Roca-Barnett v. Caribbean International News Corp.
920 F. Supp. 2d 238
D.P.R.2013Background
- Roca-Barnett (Florida resident) sues CIN, Stein, and Pompadour under Puerto Rico law.
- Roca claims diversity jurisdiction and an amount in controversy exceeding $75,000.
- Roca asserts CIN is a Puerto Rico actor, while Stein and Pompadour are CIN directors/officers.
- The complaint does not specify the residency of Stein and Pompadour.
- Plaintiff seeks relief under Law 100, Law 69, Law 17, Law 80, and articles 1802-1803, but jurisdiction is at issue.

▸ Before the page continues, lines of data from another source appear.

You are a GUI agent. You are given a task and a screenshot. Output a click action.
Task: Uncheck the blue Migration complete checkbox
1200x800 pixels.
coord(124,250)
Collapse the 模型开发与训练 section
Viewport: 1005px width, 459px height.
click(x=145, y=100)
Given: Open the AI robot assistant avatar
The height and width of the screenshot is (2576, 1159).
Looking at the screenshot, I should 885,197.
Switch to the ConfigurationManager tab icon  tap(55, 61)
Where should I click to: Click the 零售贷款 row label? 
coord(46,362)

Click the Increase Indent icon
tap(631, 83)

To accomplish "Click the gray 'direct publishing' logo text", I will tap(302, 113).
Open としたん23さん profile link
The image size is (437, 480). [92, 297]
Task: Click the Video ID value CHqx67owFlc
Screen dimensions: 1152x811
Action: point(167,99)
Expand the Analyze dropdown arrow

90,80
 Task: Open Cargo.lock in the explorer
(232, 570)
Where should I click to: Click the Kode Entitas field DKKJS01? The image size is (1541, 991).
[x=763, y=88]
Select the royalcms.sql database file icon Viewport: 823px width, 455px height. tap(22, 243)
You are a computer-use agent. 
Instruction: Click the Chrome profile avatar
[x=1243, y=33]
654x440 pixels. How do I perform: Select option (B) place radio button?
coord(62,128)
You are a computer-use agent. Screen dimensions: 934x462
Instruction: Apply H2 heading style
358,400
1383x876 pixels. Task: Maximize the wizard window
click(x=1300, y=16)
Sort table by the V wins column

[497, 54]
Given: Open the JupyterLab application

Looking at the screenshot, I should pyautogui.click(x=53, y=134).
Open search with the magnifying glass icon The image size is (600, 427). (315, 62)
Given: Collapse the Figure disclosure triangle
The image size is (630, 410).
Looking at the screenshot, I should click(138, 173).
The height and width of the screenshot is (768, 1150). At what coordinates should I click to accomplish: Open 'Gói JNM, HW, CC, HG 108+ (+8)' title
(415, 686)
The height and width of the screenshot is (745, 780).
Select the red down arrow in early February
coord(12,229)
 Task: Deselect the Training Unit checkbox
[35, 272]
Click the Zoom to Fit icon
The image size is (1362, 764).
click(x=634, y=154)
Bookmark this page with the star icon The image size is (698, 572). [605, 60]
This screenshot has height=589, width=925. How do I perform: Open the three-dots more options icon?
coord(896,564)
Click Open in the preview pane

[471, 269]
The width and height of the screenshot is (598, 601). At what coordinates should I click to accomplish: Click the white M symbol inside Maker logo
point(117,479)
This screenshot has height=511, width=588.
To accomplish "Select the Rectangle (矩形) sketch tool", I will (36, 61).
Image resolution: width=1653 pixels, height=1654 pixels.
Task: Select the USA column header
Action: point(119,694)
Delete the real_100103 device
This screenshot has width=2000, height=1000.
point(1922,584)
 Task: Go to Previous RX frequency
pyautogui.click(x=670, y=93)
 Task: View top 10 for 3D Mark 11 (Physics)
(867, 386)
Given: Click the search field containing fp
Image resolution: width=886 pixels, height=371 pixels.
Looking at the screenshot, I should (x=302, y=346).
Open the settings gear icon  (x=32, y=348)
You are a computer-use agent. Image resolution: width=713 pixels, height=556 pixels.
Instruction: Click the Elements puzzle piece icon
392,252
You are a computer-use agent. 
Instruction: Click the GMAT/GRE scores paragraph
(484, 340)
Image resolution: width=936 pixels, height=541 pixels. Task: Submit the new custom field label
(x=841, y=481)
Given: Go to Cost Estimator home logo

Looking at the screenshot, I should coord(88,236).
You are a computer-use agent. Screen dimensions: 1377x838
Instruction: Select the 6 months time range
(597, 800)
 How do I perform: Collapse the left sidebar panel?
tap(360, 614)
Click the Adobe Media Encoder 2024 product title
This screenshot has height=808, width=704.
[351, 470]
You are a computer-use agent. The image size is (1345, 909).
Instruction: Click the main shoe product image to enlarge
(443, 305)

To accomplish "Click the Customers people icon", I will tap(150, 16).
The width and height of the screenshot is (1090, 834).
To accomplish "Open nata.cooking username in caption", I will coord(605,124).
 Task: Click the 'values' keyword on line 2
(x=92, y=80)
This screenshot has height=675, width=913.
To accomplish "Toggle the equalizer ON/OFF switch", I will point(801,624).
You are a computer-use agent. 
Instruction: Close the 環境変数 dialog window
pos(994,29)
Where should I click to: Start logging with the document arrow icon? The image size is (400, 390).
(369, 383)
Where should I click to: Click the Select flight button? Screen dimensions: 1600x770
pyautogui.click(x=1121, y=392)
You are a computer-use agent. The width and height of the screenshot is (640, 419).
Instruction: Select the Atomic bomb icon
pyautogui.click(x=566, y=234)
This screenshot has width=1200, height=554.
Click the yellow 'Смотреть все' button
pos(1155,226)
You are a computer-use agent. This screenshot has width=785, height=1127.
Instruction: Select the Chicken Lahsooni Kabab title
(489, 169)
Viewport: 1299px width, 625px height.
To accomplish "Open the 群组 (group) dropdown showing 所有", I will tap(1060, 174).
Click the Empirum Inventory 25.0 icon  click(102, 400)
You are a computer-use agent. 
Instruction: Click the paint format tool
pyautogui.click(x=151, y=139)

- The court sua sponte reviews subject-matter jurisdiction and dismisses for lack of complete diversity.
Issues
| Issue | Plaintiff's Argument | Defendant's Argument | Held |
|---|---|---|---|
| Whether complete diversity exists for SJ jurisdiction | Roca asserts diversity of citizenship among parties | Diversity not established due to unknown domiciles of Stein/Pompadour and CIN’s citizenship | No complete diversity; jurisdiction not established. |
| Whether CIN’s citizenship is properly established | CIN is a Puerto Rico entity doing business there | CIN's principal place of business not shown to be outside Florida | Unable to prove CIN’s citizenship; no diversity. |
| Whether Stein and Pompadour’s citizenship were shown | 1/2 directors with residency not specified | Residences not provided; cannot determine domicile | Defendants’ domiciles not proven; no diversity. |
Key Cases Cited
- Padilla-Mangual v. Pavia Hosp., 516 F.3d 29 (1st Cir. 2008) (defines domicile for diversity purposes)
- Hertz Corp. v. Friend, 559 U.S. 77 (Supreme Court 2010) (corporation’s principal place of business is its nerve center)
- Exxon Mobil Corp. v. Allapattah Servs., Inc., 545 U.S. 546 (Supreme Court 2005) (complete diversity rules; single plaintiff from same state defeats jurisdiction)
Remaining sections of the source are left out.